§ **Work instructions**
The word to look for is "computer". Report every line of the entries below that has it.

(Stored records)
--- START ---

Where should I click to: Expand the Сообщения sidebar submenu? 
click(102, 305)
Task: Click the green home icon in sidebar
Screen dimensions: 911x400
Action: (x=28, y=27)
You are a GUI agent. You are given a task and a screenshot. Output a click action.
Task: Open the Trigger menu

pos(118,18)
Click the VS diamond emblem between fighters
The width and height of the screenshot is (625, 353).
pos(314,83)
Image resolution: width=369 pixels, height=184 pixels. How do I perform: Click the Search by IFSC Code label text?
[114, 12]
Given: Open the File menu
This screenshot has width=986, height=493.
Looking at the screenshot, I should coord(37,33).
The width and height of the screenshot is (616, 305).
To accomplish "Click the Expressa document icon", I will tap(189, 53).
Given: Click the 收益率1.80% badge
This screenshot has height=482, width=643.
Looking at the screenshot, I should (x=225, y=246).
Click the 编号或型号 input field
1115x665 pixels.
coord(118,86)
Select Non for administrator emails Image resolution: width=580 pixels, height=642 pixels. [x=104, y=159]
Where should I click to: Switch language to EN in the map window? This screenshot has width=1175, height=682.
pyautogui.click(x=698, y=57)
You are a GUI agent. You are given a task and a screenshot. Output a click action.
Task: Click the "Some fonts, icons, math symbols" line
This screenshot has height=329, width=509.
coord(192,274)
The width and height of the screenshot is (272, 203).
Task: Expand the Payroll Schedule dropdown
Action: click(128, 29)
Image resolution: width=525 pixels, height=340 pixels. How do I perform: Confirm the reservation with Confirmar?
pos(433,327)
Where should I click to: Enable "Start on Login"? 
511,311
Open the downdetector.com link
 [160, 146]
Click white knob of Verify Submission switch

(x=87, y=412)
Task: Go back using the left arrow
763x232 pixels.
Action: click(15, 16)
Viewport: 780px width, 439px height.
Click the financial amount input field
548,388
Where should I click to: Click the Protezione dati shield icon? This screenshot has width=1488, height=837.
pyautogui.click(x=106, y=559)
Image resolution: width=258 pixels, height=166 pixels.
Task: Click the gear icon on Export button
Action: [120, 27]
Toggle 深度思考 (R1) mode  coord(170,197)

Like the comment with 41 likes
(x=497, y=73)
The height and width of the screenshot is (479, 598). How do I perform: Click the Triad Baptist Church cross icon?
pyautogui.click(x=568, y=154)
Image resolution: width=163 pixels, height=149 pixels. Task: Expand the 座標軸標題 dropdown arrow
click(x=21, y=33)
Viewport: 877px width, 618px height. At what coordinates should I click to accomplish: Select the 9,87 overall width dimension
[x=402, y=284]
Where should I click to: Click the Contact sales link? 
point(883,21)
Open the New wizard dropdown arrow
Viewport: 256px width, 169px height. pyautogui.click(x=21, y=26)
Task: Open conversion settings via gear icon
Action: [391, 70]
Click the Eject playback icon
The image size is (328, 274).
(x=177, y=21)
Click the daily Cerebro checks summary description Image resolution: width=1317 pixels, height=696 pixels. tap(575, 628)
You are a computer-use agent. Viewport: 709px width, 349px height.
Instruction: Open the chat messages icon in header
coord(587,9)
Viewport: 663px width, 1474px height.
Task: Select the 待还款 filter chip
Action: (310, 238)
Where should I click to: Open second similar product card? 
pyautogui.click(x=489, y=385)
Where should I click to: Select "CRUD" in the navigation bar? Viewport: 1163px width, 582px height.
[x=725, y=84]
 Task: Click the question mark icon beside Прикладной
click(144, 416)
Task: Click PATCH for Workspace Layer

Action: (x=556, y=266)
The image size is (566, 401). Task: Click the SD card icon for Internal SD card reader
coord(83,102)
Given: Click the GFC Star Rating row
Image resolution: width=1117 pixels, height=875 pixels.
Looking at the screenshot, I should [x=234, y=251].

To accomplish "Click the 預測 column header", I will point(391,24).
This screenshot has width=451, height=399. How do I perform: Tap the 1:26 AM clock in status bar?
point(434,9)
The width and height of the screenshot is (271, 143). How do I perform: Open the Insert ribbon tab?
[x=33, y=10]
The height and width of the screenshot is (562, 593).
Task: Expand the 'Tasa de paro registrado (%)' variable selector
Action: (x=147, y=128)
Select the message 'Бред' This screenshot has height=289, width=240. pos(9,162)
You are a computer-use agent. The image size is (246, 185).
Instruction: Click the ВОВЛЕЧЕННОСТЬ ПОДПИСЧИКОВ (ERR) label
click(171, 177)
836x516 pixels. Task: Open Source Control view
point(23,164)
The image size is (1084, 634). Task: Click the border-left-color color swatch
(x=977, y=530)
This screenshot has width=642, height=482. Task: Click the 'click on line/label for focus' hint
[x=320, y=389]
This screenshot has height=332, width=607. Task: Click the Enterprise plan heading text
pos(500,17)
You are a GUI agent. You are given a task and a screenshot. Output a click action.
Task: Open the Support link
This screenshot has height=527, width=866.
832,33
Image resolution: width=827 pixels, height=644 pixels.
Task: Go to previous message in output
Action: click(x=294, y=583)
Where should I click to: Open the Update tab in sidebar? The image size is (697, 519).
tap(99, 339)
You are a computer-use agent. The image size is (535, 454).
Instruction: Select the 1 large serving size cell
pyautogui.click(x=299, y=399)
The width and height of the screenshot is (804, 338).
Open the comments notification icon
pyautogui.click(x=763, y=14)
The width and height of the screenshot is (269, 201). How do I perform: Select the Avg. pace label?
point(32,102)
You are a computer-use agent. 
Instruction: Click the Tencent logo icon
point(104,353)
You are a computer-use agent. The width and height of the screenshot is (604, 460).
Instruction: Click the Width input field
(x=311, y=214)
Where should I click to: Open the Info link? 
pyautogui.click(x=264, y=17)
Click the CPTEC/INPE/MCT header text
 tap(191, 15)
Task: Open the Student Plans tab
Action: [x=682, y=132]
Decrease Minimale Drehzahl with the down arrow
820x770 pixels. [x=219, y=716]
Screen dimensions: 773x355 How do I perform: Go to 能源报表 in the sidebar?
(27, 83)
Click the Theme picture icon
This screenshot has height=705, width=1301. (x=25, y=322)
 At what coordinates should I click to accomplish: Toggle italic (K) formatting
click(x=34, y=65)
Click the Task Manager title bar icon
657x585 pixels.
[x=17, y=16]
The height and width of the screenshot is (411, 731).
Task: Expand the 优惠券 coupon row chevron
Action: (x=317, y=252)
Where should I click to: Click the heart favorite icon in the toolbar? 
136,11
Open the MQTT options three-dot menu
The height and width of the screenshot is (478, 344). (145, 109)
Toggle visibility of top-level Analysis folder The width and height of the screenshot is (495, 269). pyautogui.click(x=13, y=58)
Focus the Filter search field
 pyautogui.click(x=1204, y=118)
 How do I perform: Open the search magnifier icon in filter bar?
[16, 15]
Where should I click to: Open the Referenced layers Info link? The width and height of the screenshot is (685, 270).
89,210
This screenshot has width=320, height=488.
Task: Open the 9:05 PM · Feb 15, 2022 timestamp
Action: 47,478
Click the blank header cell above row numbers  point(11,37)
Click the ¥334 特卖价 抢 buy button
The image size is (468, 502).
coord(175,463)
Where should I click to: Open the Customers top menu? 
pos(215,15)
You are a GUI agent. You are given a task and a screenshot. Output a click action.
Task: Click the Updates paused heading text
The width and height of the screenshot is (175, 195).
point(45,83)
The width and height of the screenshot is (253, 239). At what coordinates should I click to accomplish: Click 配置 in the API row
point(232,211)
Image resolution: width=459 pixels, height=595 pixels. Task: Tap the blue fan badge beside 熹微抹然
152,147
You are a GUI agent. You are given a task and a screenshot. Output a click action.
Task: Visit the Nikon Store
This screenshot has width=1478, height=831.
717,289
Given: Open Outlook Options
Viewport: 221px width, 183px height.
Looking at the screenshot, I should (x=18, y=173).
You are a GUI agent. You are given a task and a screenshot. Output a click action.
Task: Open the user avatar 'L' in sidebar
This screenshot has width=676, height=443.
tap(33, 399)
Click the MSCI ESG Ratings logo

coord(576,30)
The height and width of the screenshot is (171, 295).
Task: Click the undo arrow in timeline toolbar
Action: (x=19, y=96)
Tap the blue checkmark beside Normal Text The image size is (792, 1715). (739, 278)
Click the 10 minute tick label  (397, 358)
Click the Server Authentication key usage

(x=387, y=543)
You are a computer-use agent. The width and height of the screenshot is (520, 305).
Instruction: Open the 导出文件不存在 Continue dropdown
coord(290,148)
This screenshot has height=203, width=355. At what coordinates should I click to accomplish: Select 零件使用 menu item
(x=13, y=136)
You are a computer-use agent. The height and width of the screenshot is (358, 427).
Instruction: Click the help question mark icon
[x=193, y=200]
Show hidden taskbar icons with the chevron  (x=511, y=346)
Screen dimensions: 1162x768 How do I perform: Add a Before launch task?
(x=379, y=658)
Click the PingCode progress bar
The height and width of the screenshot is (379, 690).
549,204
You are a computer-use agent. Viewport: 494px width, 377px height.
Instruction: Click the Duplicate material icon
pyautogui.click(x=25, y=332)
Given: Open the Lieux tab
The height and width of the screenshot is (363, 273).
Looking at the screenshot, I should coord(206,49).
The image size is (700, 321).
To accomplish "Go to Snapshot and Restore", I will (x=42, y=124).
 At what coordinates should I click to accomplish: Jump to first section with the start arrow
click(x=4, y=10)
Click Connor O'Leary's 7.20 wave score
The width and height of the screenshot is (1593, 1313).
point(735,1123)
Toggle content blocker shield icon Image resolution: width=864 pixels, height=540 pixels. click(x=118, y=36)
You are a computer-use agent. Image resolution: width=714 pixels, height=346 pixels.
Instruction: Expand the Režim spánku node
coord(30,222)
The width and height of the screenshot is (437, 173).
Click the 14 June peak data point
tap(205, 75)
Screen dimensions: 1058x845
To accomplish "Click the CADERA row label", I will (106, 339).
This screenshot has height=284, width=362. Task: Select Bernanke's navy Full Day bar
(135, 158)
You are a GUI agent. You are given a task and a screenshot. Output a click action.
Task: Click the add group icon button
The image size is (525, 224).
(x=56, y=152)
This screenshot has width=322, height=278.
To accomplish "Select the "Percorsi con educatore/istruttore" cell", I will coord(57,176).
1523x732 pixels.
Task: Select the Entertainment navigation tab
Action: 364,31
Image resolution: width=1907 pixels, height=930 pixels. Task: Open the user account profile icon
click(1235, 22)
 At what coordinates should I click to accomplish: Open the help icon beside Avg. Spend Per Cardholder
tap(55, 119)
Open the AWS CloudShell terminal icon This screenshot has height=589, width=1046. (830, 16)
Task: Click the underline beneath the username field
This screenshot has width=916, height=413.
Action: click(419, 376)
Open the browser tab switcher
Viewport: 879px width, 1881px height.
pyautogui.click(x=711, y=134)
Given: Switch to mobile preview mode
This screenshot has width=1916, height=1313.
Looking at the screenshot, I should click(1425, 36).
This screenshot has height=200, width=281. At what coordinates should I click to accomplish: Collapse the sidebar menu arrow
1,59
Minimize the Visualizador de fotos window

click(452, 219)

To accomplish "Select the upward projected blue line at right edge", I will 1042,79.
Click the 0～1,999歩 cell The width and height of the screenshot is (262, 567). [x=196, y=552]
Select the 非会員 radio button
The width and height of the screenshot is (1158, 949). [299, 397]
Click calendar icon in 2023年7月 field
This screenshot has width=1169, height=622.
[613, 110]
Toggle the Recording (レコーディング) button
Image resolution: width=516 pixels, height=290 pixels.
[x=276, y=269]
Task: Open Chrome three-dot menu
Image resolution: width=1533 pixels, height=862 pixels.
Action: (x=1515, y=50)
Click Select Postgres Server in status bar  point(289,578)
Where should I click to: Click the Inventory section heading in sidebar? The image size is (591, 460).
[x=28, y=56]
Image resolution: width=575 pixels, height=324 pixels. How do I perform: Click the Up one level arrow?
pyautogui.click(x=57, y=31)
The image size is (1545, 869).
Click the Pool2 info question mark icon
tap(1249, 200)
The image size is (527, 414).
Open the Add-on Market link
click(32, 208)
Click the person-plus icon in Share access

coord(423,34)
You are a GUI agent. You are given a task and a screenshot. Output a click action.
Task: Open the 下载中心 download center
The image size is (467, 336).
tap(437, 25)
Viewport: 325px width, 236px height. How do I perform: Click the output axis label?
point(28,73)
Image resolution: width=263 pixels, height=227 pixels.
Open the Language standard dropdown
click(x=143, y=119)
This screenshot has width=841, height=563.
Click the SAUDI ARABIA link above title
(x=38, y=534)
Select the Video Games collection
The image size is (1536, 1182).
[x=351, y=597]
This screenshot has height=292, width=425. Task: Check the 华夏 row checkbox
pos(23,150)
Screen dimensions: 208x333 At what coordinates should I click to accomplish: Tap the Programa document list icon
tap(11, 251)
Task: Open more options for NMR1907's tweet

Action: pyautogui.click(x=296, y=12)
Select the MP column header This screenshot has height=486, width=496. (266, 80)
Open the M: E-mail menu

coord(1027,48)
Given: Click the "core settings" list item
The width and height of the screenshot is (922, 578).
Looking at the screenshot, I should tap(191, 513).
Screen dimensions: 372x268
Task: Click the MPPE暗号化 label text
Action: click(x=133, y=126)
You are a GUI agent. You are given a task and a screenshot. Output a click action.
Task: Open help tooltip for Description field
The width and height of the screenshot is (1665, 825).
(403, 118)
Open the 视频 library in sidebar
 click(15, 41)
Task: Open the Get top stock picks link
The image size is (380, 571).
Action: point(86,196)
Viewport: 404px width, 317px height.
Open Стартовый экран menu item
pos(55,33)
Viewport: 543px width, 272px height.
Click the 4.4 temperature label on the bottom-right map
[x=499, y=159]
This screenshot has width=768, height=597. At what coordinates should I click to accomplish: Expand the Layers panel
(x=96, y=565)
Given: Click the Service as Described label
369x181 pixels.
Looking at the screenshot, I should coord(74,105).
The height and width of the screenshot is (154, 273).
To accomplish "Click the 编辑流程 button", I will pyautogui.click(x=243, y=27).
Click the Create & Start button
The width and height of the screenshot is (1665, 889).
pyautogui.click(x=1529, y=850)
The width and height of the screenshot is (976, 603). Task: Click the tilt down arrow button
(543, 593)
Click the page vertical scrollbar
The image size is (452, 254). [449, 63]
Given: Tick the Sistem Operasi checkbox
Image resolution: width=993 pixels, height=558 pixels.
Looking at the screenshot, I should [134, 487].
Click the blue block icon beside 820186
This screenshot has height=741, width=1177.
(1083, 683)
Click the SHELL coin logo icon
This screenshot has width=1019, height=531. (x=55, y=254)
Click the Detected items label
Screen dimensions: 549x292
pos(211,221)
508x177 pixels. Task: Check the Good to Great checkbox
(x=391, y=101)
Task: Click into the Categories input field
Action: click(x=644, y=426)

--- END ---

§ **Answer to this task**
You are a computer-use agent. Viewport: 709px width, 349px height.
You are a computer-use agent. The image size is (246, 185).
You are a computer-use agent. The image size is (535, 454).
You are a computer-use agent. 
You are a computer-use agent. The width and height of the screenshot is (604, 460).
You are a computer-use agent. The width and height of the screenshot is (520, 305).
You are a computer-use agent. The height and width of the screenshot is (358, 427).
You are a computer-use agent. Viewport: 494px width, 377px height.
You are a computer-use agent. Image resolution: width=714 pixels, height=346 pixels.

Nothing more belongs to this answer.